# YOUR TASK:
Report each line of the items below that contains the word "what", copying every such line in full.

# RECORDS SUPPLIED:
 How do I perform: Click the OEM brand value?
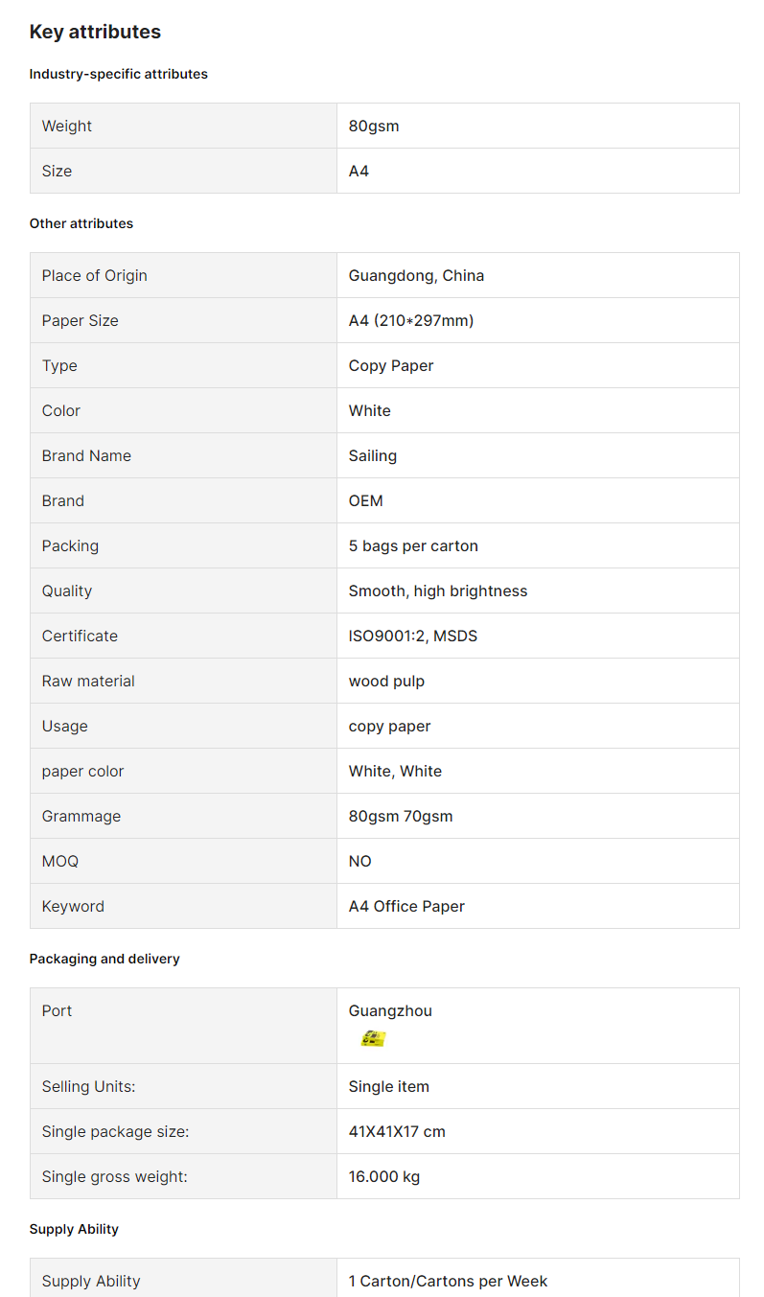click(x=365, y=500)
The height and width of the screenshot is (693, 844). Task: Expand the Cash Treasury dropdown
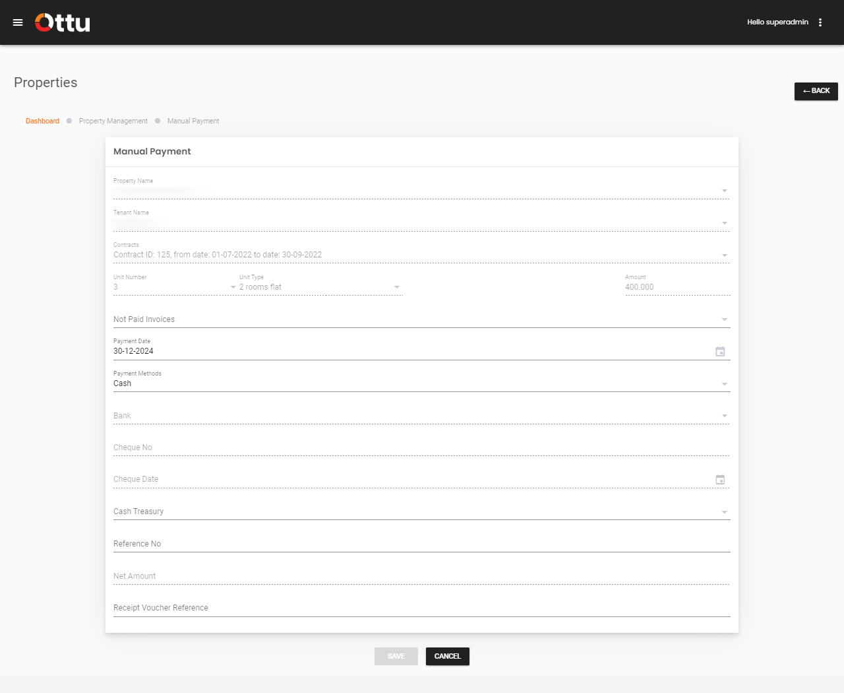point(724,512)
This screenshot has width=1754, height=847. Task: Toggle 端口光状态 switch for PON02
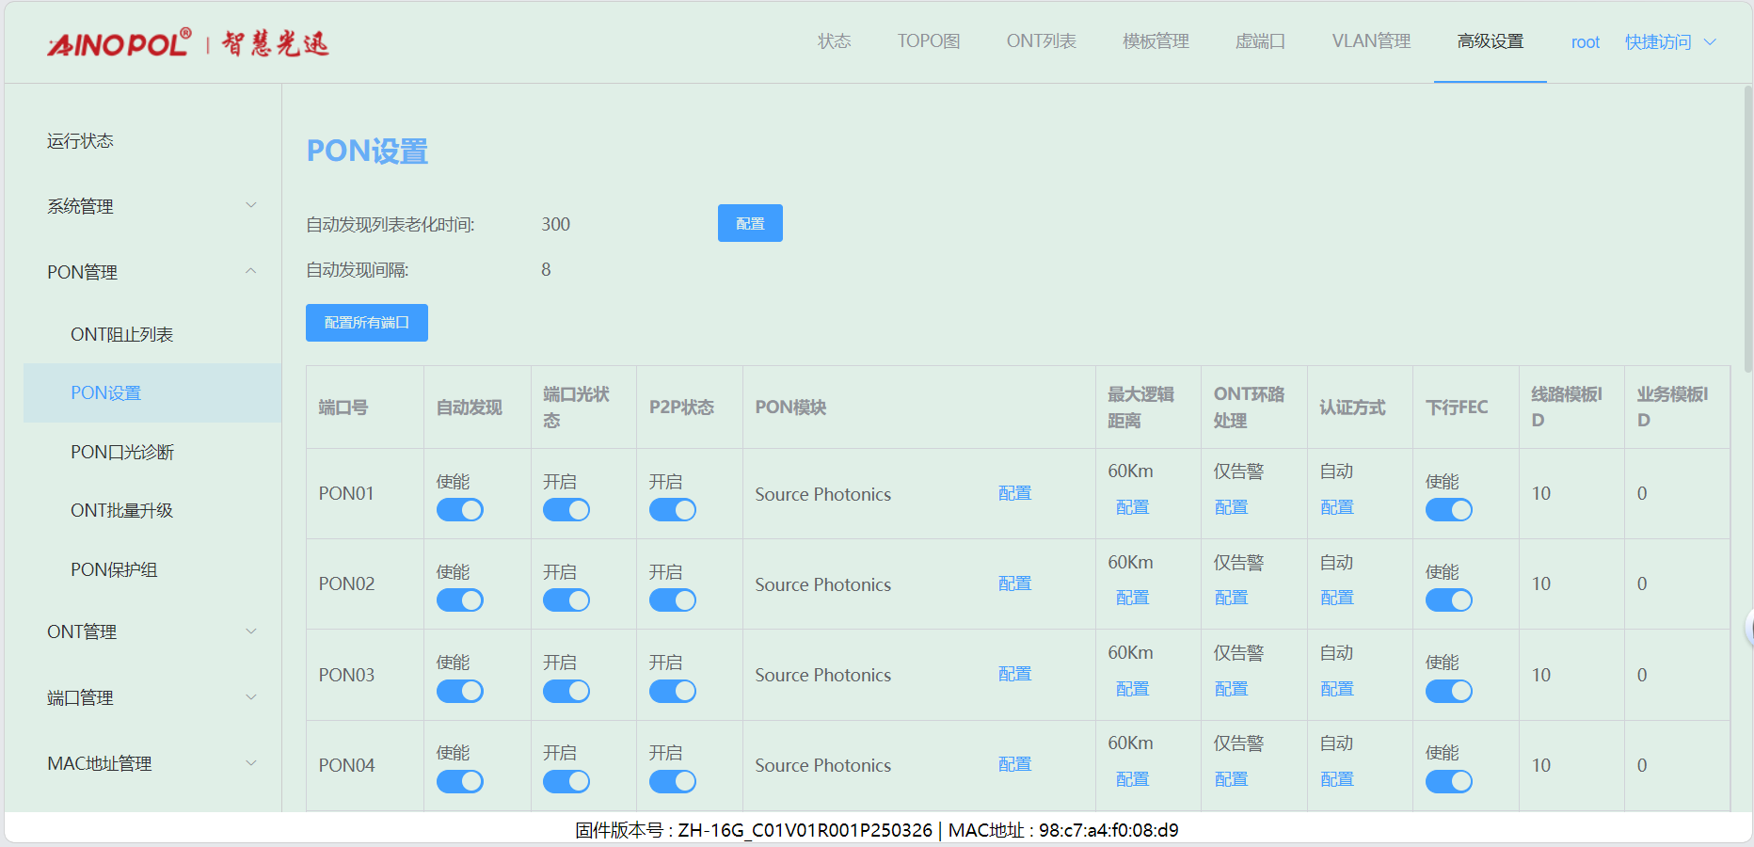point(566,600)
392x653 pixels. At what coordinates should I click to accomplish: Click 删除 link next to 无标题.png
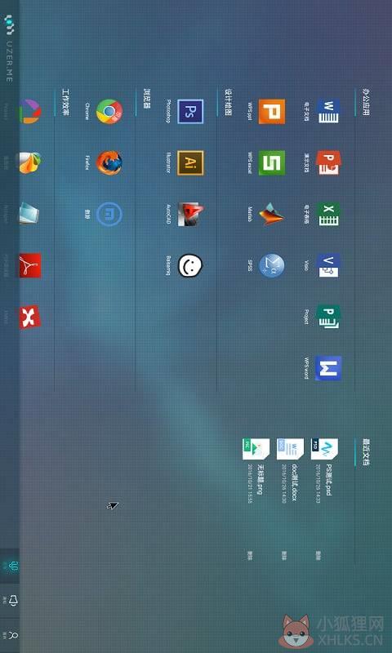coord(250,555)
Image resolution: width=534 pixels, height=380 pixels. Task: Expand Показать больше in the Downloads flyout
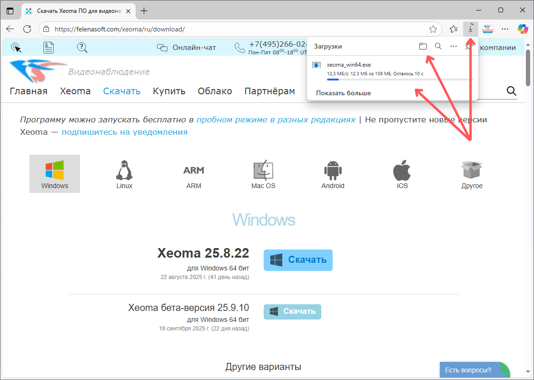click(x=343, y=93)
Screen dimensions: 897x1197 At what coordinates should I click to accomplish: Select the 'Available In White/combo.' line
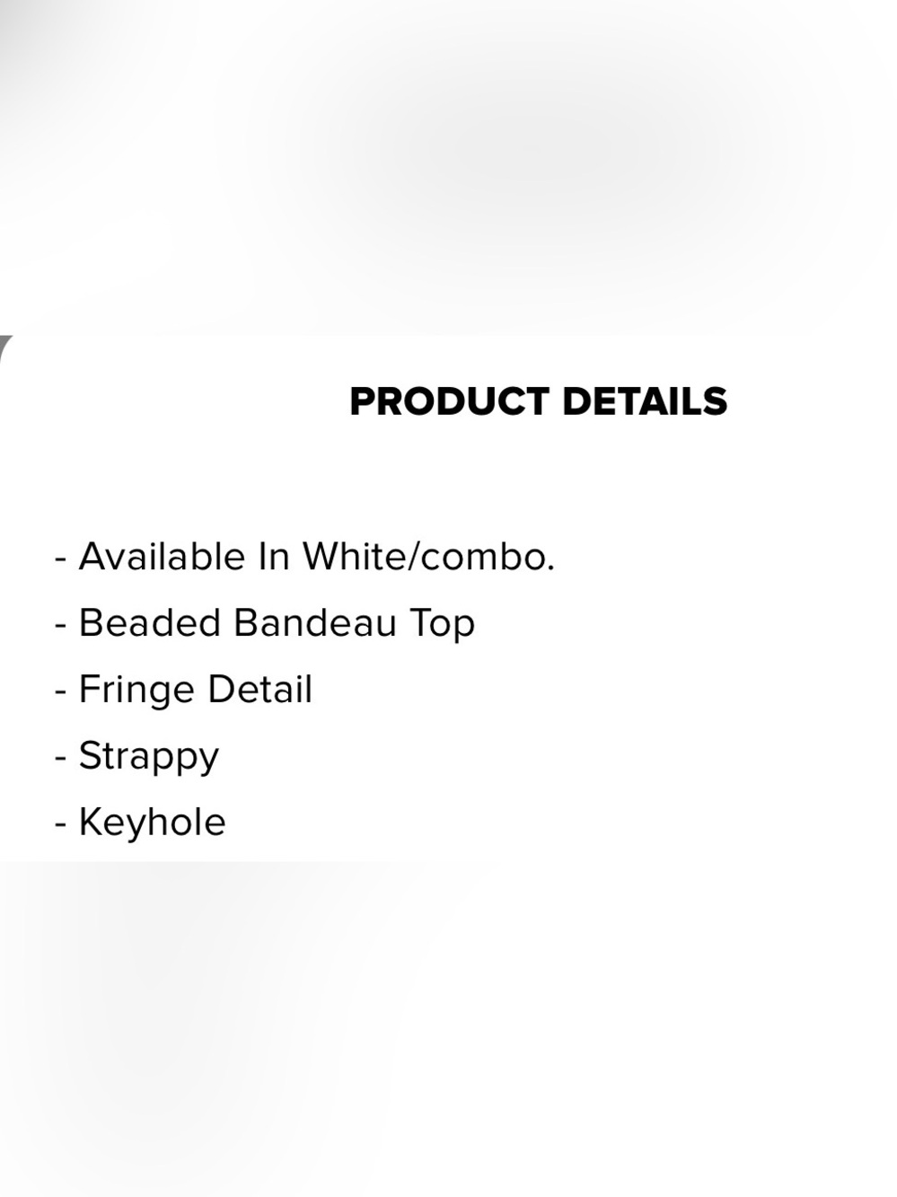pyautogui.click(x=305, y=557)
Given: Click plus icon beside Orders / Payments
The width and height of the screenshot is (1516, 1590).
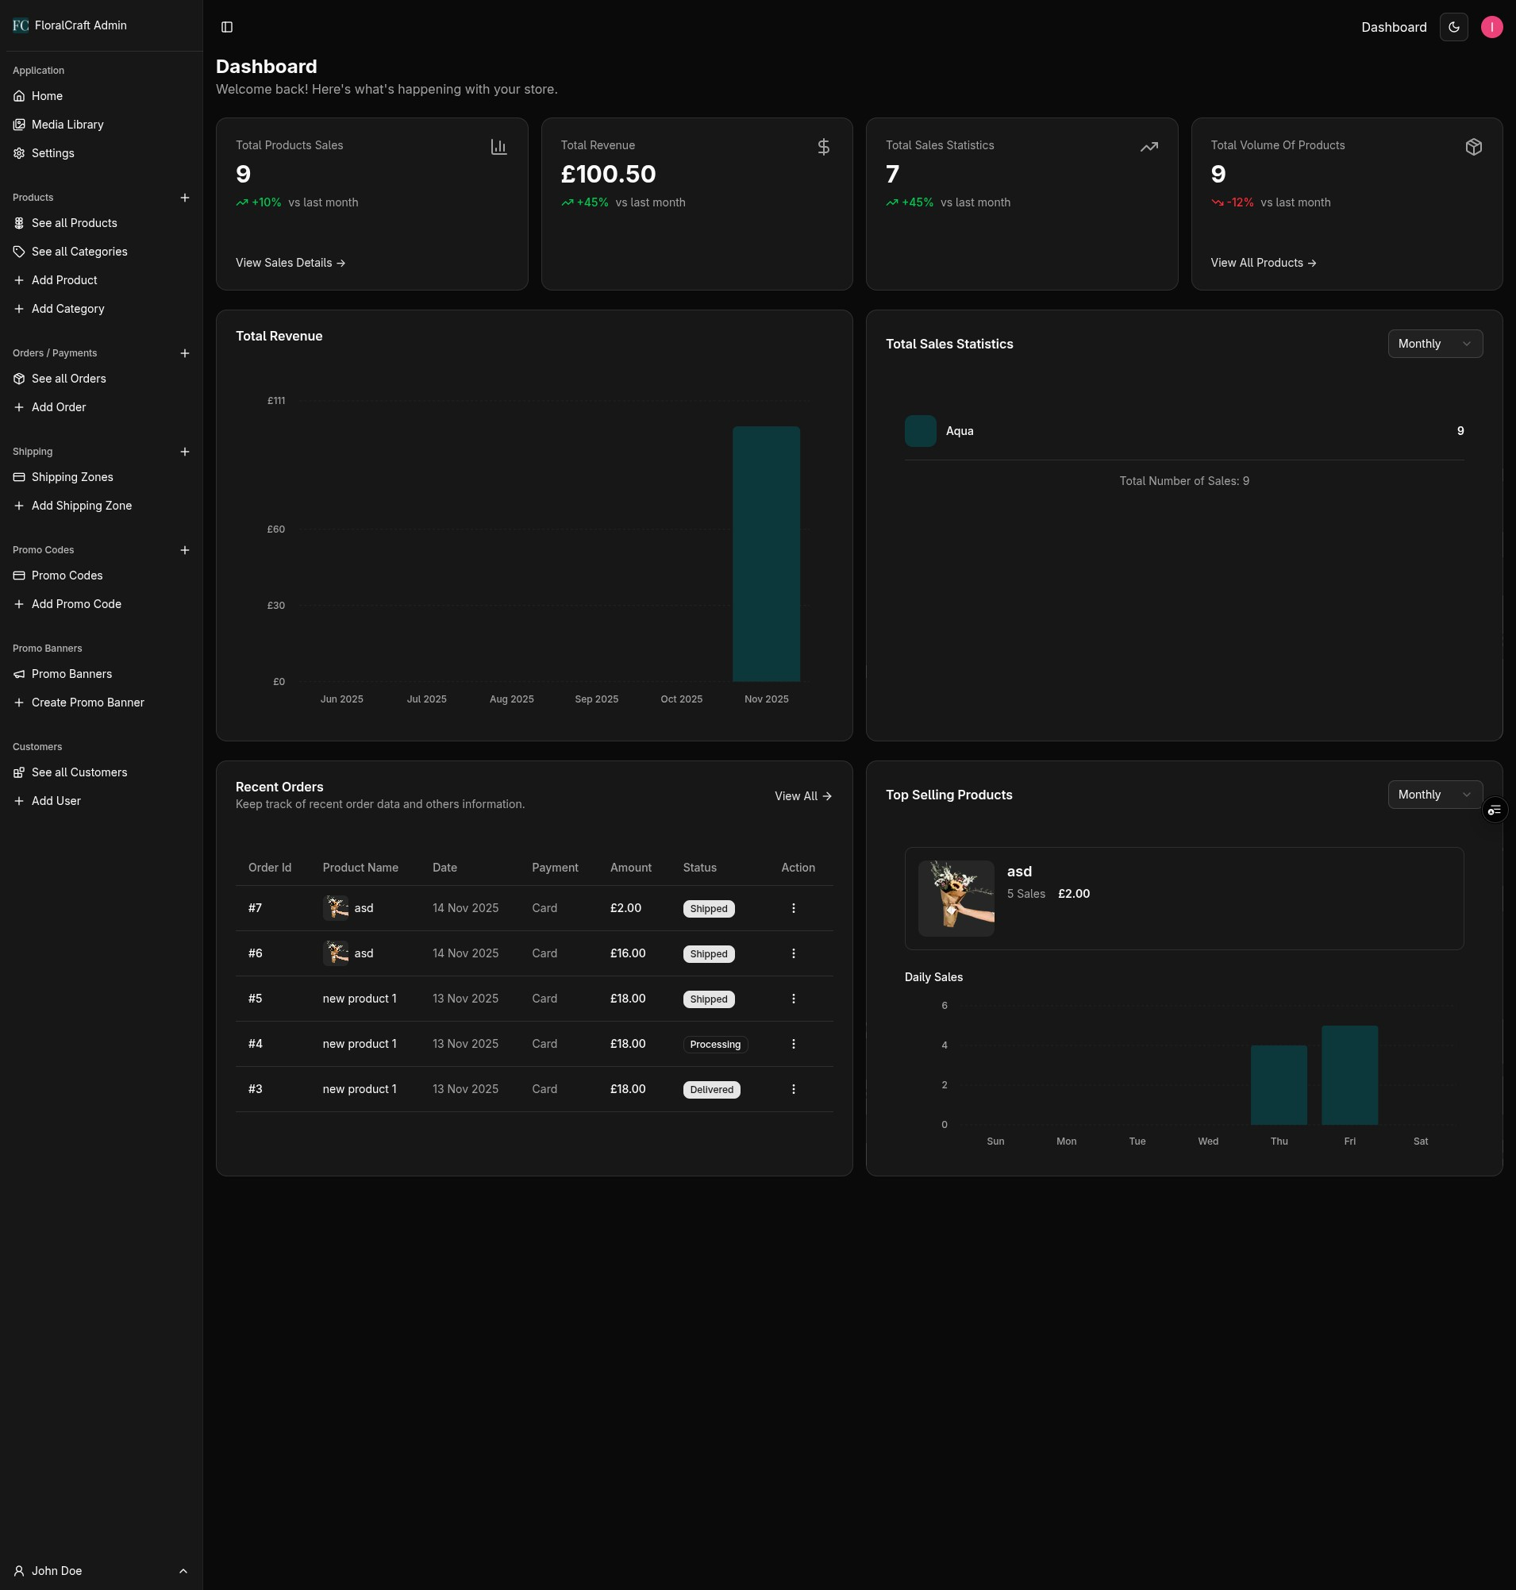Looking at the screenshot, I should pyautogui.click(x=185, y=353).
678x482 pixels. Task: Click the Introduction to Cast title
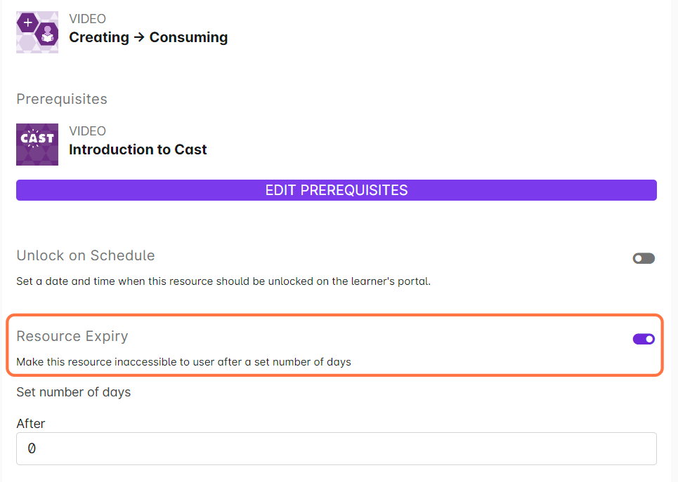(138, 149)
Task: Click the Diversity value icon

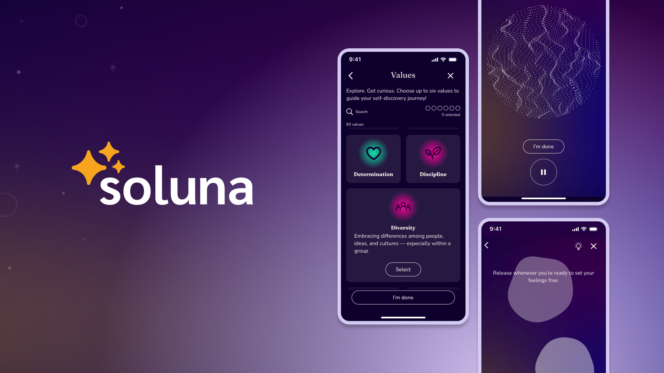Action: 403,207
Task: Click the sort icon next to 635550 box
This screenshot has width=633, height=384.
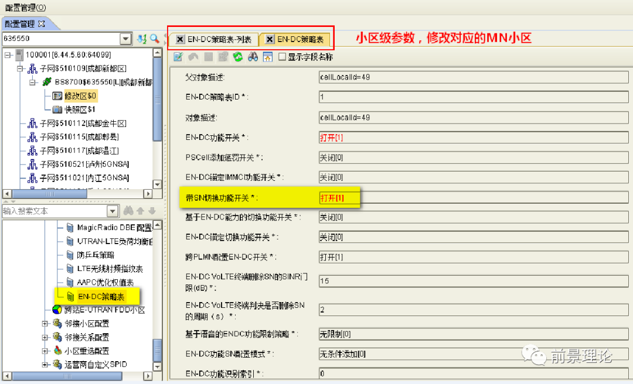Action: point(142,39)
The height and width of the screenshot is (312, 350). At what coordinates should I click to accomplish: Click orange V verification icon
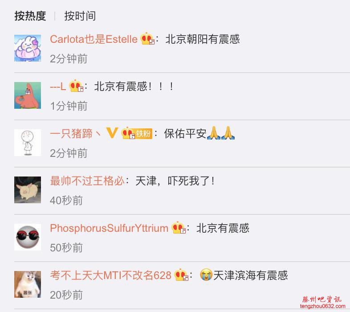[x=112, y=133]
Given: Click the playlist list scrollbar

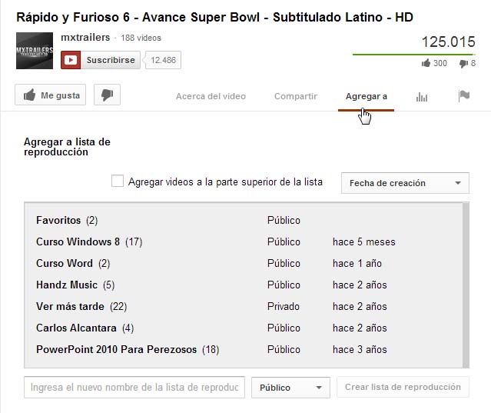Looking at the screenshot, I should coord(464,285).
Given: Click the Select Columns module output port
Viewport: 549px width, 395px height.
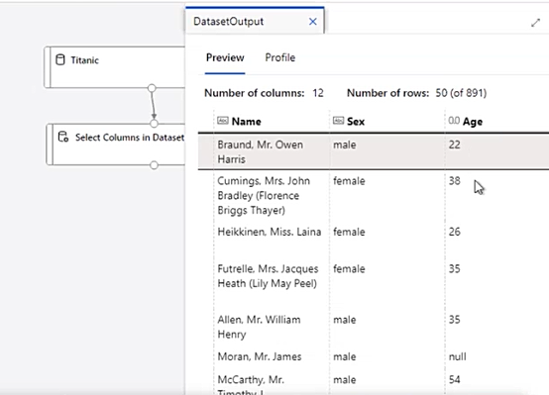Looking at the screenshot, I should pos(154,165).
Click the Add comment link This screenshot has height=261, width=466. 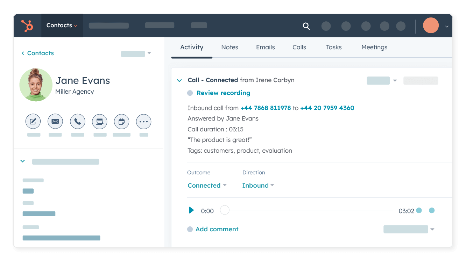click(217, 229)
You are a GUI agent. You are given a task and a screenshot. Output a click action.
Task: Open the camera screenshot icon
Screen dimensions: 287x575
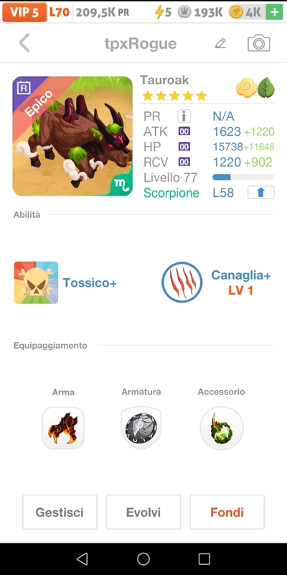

# RESULT FOR THIS TASK:
392x653 pixels. At what coordinates should I click to accomplish: Click 删除 link next to 无标题.png
Screen dimensions: 897x1197 At what coordinates should I click to accomplish: Select the 'Available In White/combo.' line
The height and width of the screenshot is (312, 350). At what coordinates should I click to accomplish: Click orange V verification icon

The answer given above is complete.